BEGIN
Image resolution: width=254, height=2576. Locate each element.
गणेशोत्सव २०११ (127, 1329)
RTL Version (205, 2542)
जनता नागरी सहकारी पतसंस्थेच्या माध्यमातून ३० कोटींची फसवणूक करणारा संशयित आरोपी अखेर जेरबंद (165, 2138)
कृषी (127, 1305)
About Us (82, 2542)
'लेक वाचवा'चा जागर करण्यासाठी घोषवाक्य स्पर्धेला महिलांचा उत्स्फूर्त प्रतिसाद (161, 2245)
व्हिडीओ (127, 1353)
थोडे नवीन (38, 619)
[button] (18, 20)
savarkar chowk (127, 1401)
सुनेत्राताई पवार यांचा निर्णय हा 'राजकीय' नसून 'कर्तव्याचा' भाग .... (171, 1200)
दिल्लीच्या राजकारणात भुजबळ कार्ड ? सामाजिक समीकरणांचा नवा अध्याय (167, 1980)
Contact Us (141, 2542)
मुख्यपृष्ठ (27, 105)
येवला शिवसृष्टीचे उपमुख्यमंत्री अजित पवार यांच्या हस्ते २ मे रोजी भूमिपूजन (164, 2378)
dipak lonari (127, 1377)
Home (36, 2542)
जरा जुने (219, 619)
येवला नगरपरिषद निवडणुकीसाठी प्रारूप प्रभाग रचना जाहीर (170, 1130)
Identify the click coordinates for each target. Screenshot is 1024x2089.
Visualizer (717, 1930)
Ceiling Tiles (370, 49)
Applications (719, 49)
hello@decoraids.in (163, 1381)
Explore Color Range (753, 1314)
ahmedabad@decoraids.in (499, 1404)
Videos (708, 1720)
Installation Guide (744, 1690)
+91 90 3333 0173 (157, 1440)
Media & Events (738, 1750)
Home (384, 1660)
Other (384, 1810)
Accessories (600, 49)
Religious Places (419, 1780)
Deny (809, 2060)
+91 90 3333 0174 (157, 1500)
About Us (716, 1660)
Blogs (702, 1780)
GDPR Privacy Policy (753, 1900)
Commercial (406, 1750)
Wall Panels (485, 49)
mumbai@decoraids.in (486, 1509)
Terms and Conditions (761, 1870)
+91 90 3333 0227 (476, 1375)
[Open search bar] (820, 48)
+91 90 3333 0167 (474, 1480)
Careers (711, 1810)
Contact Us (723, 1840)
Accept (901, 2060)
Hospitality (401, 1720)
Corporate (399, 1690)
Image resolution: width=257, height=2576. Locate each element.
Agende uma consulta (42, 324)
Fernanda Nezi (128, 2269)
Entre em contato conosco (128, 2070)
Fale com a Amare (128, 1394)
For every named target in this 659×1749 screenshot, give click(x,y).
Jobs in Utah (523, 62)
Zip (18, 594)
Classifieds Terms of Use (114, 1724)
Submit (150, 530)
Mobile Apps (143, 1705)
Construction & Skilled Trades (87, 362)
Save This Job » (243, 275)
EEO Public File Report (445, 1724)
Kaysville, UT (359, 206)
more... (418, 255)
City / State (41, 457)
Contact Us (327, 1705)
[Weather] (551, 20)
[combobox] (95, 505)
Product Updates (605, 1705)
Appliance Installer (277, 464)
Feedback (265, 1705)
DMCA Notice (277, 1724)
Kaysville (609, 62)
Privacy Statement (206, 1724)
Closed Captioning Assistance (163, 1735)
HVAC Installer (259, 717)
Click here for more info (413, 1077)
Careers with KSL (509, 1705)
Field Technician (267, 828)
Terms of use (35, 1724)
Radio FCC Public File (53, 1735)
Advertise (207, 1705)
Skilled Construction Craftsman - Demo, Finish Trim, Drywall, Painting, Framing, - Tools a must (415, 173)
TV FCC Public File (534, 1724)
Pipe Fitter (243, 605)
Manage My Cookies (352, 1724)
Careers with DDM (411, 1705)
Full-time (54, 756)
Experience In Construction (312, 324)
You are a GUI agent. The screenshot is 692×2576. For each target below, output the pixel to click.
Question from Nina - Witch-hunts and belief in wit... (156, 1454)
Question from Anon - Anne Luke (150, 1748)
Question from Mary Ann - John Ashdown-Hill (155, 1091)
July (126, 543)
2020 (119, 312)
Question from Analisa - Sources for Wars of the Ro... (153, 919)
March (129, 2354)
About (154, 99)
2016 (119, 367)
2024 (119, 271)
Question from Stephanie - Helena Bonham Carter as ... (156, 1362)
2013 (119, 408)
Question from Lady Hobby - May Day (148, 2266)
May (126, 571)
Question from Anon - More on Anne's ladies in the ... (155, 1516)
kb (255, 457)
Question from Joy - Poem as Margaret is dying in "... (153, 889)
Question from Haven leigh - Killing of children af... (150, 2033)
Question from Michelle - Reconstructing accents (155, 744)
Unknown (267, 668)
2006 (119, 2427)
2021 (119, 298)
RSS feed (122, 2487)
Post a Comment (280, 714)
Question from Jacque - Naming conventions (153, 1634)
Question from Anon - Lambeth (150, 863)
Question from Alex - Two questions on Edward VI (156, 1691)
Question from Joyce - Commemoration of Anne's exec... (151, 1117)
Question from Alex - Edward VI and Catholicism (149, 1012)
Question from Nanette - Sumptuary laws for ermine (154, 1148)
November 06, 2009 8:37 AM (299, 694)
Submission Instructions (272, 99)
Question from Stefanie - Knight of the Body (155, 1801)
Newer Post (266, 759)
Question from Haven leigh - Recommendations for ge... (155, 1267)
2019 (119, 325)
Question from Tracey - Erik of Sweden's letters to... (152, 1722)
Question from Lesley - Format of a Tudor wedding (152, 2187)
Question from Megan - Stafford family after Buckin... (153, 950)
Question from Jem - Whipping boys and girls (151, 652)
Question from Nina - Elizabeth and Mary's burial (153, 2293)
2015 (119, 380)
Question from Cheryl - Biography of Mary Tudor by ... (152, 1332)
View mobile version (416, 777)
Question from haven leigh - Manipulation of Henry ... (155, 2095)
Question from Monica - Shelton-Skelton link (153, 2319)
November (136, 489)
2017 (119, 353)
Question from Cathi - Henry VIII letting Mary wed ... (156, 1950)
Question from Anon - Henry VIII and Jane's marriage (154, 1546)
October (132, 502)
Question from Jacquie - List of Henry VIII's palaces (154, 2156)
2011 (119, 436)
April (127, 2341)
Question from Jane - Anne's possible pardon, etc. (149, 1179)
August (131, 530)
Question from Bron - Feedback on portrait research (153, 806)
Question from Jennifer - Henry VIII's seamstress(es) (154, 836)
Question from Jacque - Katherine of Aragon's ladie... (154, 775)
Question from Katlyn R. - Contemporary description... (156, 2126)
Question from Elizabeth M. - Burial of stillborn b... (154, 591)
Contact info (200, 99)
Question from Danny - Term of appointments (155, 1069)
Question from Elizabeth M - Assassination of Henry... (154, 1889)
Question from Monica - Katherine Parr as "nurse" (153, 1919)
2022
END
Task instructions: Update the records above by replacing each occurrence of "Contact Us" with "Get in Touch", keeping every other line unchanged.

Solution for this problem:
Image resolution: width=254, height=2576. Locate each element.
गणेशोत्सव २०११ (127, 1329)
RTL Version (205, 2542)
जनता नागरी सहकारी पतसंस्थेच्या माध्यमातून ३० कोटींची फसवणूक करणारा संशयित आरोपी अखेर जेरबंद (165, 2138)
कृषी (127, 1305)
About Us (82, 2542)
'लेक वाचवा'चा जागर करण्यासाठी घोषवाक्य स्पर्धेला महिलांचा उत्स्फूर्त प्रतिसाद (161, 2245)
व्हिडीओ (127, 1353)
थोडे नवीन (38, 619)
[button] (18, 20)
savarkar chowk (127, 1401)
सुनेत्राताई पवार यांचा निर्णय हा 'राजकीय' नसून 'कर्तव्याचा' भाग .... (171, 1200)
दिल्लीच्या राजकारणात भुजबळ कार्ड ? सामाजिक समीकरणांचा नवा अध्याय (167, 1980)
Get in Touch (141, 2542)
मुख्यपृष्ठ (27, 105)
येवला शिवसृष्टीचे उपमुख्यमंत्री अजित पवार यांच्या हस्ते २ मे रोजी भूमिपूजन (164, 2378)
dipak lonari (127, 1377)
Home (36, 2542)
जरा जुने (219, 619)
येवला नगरपरिषद निवडणुकीसाठी प्रारूप प्रभाग रचना जाहीर (170, 1130)
Identify the click coordinates for each target. Screenshot is 1024x2089.
Visualizer (717, 1930)
Ceiling Tiles (370, 49)
Applications (719, 49)
hello@decoraids.in (163, 1381)
Explore Color Range (753, 1314)
ahmedabad@decoraids.in (499, 1404)
Videos (708, 1720)
Installation Guide (744, 1690)
+91 90 3333 0173 (157, 1440)
Media & Events (738, 1750)
Home (384, 1660)
Other (384, 1810)
Accessories (600, 49)
Religious Places (419, 1780)
Deny (809, 2060)
+91 90 3333 0174 (157, 1500)
About Us (716, 1660)
Blogs (702, 1780)
GDPR Privacy Policy (753, 1900)
Commercial (406, 1750)
Wall Panels (485, 49)
mumbai@decoraids.in (486, 1509)
Terms and Conditions (761, 1870)
+91 90 3333 0227 (476, 1375)
[Open search bar] (820, 48)
+91 90 3333 0167 (474, 1480)
Careers (711, 1810)
Get in Touch (723, 1840)
Accept (901, 2060)
Hospitality (401, 1720)
Corporate (399, 1690)
Image resolution: width=257, height=2576. Locate each element.
Agende uma consulta (42, 324)
Fernanda Nezi (128, 2269)
Entre em contato conosco (128, 2070)
Fale com a Amare (128, 1394)
For every named target in this 659×1749 screenshot, give click(x,y).
Jobs in Utah (523, 62)
Zip (18, 594)
Classifieds Terms of Use (114, 1724)
Submit (150, 530)
Mobile Apps (143, 1705)
Construction & Skilled Trades (87, 362)
Save This Job » (243, 275)
EEO Public File Report (445, 1724)
Kaysville, UT (359, 206)
more... (418, 255)
City / State (41, 457)
Get in Touch (327, 1705)
[Weather] (551, 20)
[combobox] (95, 505)
Product Updates (605, 1705)
Appliance Installer (277, 464)
Feedback (265, 1705)
DMCA Notice (277, 1724)
Kaysville (609, 62)
Privacy Statement (206, 1724)
Closed Captioning Assistance (163, 1735)
HVAC Installer (259, 717)
Click here for more info (413, 1077)
Careers with KSL (509, 1705)
Field Technician (267, 828)
Terms of use (35, 1724)
Radio FCC Public File (53, 1735)
Advertise (207, 1705)
Skilled Construction Craftsman - Demo, Finish Trim, Drywall, Painting, Framing, - Tools a must (415, 173)
TV FCC Public File (534, 1724)
Pipe Fitter (243, 605)
Manage My Cookies (352, 1724)
Careers with DDM (411, 1705)
Full-time (54, 756)
Experience In Construction (312, 324)
You are a GUI agent. The screenshot is 692×2576. For each target below, output the pixel to click.
Question from Nina - Witch-hunts and belief in wit... (156, 1454)
Question from Anon - Anne Luke (150, 1748)
Question from Mary Ann - John Ashdown-Hill (155, 1091)
July (126, 543)
2020 (119, 312)
Question from Analisa - Sources for Wars of the Ro... (153, 919)
March (129, 2354)
About (154, 99)
2016 (119, 367)
2024 (119, 271)
Question from Stephanie - Helena Bonham Carter as ... (156, 1362)
2013 (119, 408)
Question from Lady Hobby - May Day (148, 2266)
May (126, 571)
Question from Anon - More on Anne's ladies in the ... (155, 1516)
kb (255, 457)
Question from Joy - Poem as Margaret is dying in "... (153, 889)
Question from Haven leigh - Killing of children af... (150, 2033)
Question from Michelle - Reconstructing accents (155, 744)
Unknown (267, 668)
2006 (119, 2427)
2021 (119, 298)
RSS feed (122, 2487)
Post a Comment (280, 714)
Question from Jacque - Naming conventions (153, 1634)
Question from Anon - Lambeth (150, 863)
Question from Alex - Two questions on Edward VI (156, 1691)
Question from Joyce - Commemoration of Anne's exec... (151, 1117)
Question from Alex - Edward VI and Catholicism (149, 1012)
Question from Nanette - Sumptuary laws for ermine (154, 1148)
November 06, 2009 8:37 AM (299, 694)
Submission Instructions (272, 99)
Question from Stefanie - Knight of the Body (155, 1801)
Newer Post (266, 759)
Question from Haven leigh - Recommendations for ge... (155, 1267)
2019 (119, 325)
Question from Tracey - Erik of Sweden's letters to... (152, 1722)
Question from Lesley - Format of a Tudor wedding (152, 2187)
Question from Megan - Stafford family after Buckin... (153, 950)
Question from Jem - Whipping boys and girls (151, 652)
Question from Nina - Elizabeth and Mary's burial (153, 2293)
2015 (119, 380)
Question from Cheryl - Biography of Mary Tudor by ... (152, 1332)
View mobile version (416, 777)
Question from haven leigh - Manipulation of Henry ... (155, 2095)
Question from Monica - Shelton-Skelton link (153, 2319)
November (136, 489)
2017 (119, 353)
Question from Cathi - Henry VIII letting Mary wed ... (156, 1950)
Question from Anon - Henry VIII and Jane's marriage (154, 1546)
October (132, 502)
Question from Jacquie - List of Henry VIII's palaces (154, 2156)
2011 (119, 436)
April (127, 2341)
Question from Jane - Anne's possible pardon, etc. (149, 1179)
August (131, 530)
Question from Bron - Feedback on portrait research (153, 806)
Question from Jennifer - Henry VIII's seamstress(es) (154, 836)
Question from Jacque - Katherine of Aragon's ladie... (154, 775)
Question from Katlyn R. - Contemporary description... (156, 2126)
Question from Elizabeth M. - Burial of stillborn b... (154, 591)
Contact info (200, 99)
Question from Danny - Term of appointments (155, 1069)
Question from Elizabeth M - Assassination of Henry... (154, 1889)
Question from Monica - Katherine Parr as "nurse" (153, 1919)
2022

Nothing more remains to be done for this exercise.